Mon père avait été militaire avec les Voltigeurs de Québec (un régiment d’infanterie faisant partie de la Réserve de l’Armée canadienne) pendant une douzaine d’années. Donc au départ on était conscient, on avait vu mon père en uniforme à la maison. On était allé le voir dans quelques parades, ainsi de suite. Donc on connaissait. Durant la guerre (de 1939-1945) j’avais 12-13 ans, Québec c’était une ville militaire à ce moment-là. On avait l’armée, la marine, l’aviation. Du monde qui arrivait à la Gare du Palais (gare ferroviaire de Québec), des blessés et tout. On allait voir ça dans notre jeunesse. On savait pas mal qu'est-ce qui se passait. Je pense que c’est ça qui nous a motivés un peu. Aussi le goût de l’aventure. Tous les jeunes, je pense, ont un goût d’aventure.

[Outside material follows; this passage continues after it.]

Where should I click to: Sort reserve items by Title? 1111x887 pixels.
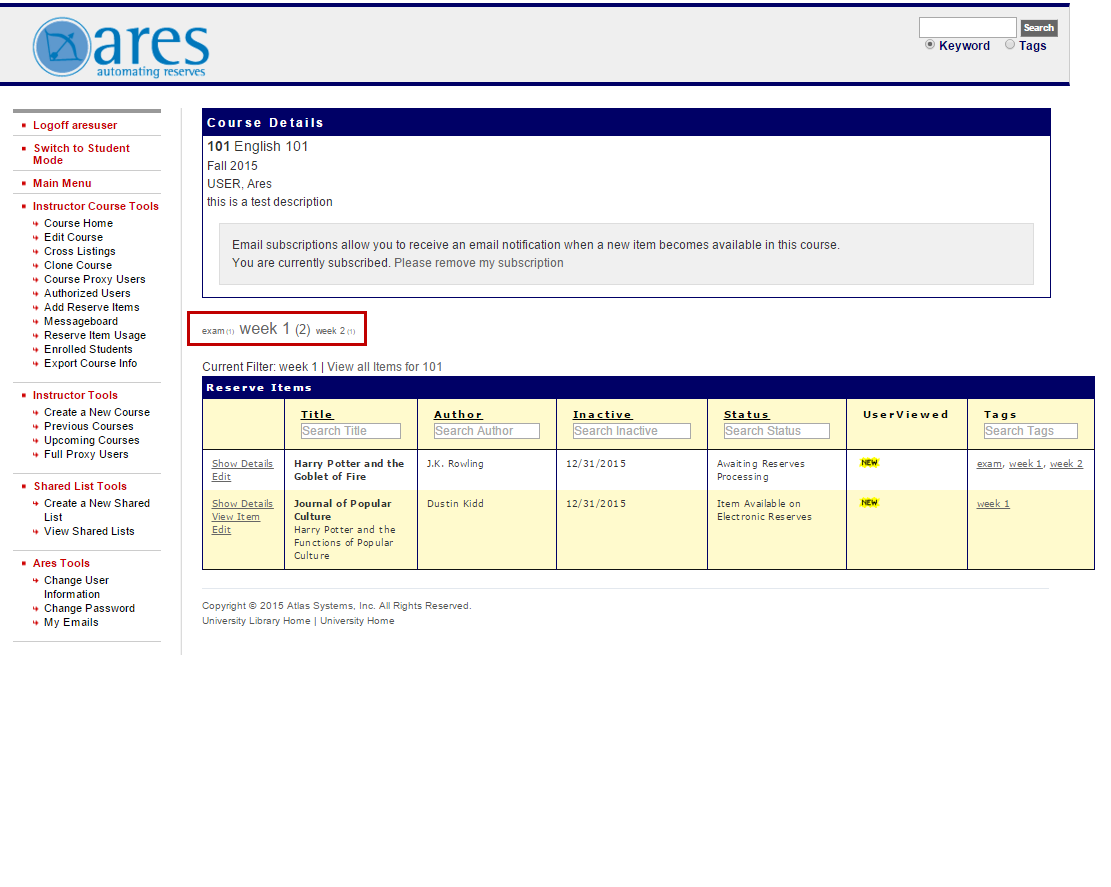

Le matin au levé, on se prépare pour faire notre propre déjeuner ou manger nos rations souvent ou aller déjeuner en bas de la montagne (en Corée) parce que les véhicules montaient jusqu'à un certain point seulement. Ils ne pouvaient pas monter sur la montagne. Aussi pour ne pas se faire bombarder parce que les Chinois. On se voyait, les Chinois des fois, ils nous voyaient aussi. On descendait la montagne et on allait prendre notre repas par groupe. Un groupe à la fois, on faisait la relève pour nos repas. Si on était sur des rations. Si on était des longues périodes sur des rations. On avait chacun notre boîte par jour de ration. Il fallait qu’on transporte nos rations. Donc, on avait des volontaires à tous les jours. Des volontaires qu’on nomme. Ils étaient volontaires pour aller chercher les rations, ça, c’était en bas. Il y avait une caisse de bières aussi. On avait droit à une bière par jour. Alors la caisse de bière il fallait que quelqu’un aille la chercher et la monte. Des fois ce n’était pas facile. Mais celui qui la montait, on avait fait un contrat. Il avait droit à une autre bière.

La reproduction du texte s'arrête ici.